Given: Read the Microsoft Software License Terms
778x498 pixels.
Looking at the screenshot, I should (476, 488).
+--
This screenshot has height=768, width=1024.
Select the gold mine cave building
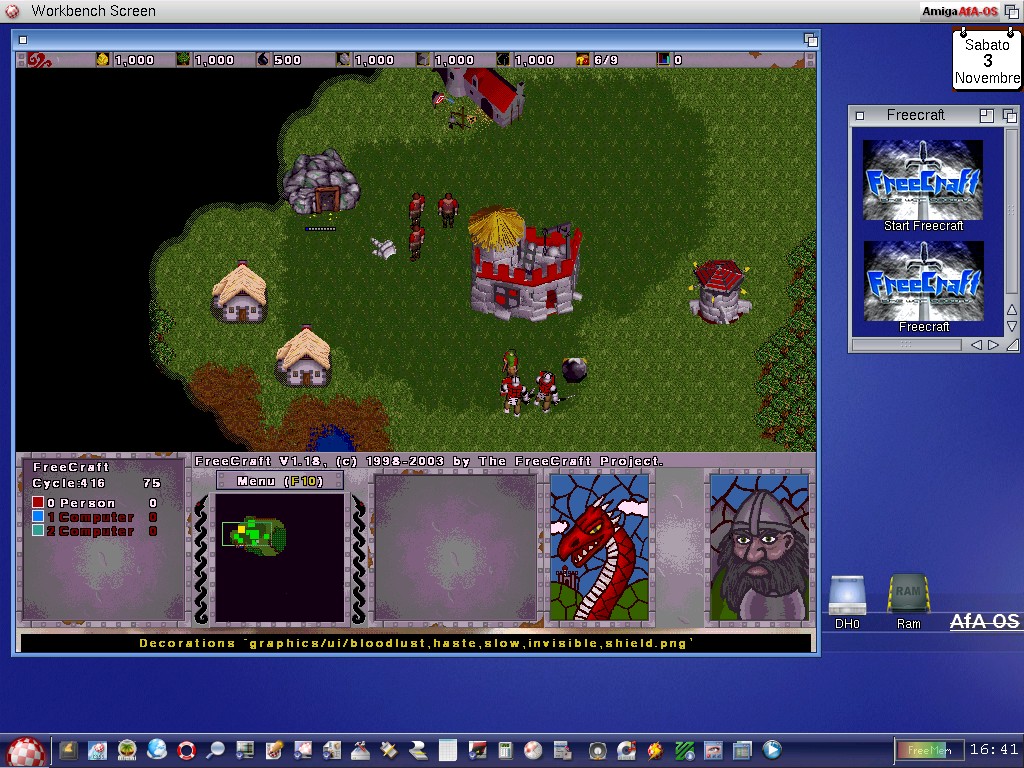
+--
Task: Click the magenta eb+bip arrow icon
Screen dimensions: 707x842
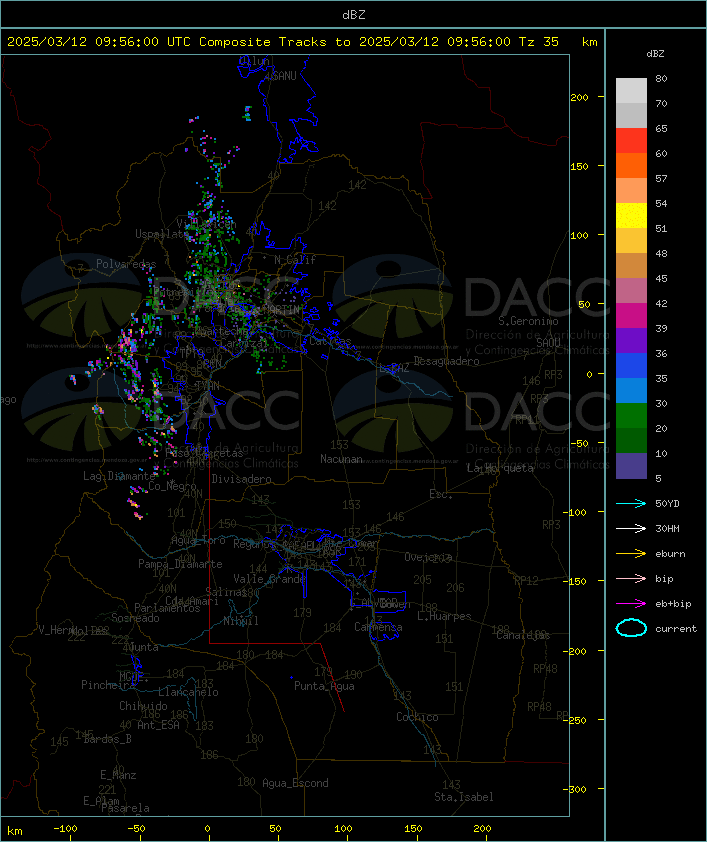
+--
*What to work on:* Starting with the line above that holds "This screenshot has height=768, width=1024." and stopping with the line that holds "Select the gold mine cave building", reproduce each line exactly, omitting all other lines.

*Result:*
This screenshot has height=768, width=1024.
Select the gold mine cave building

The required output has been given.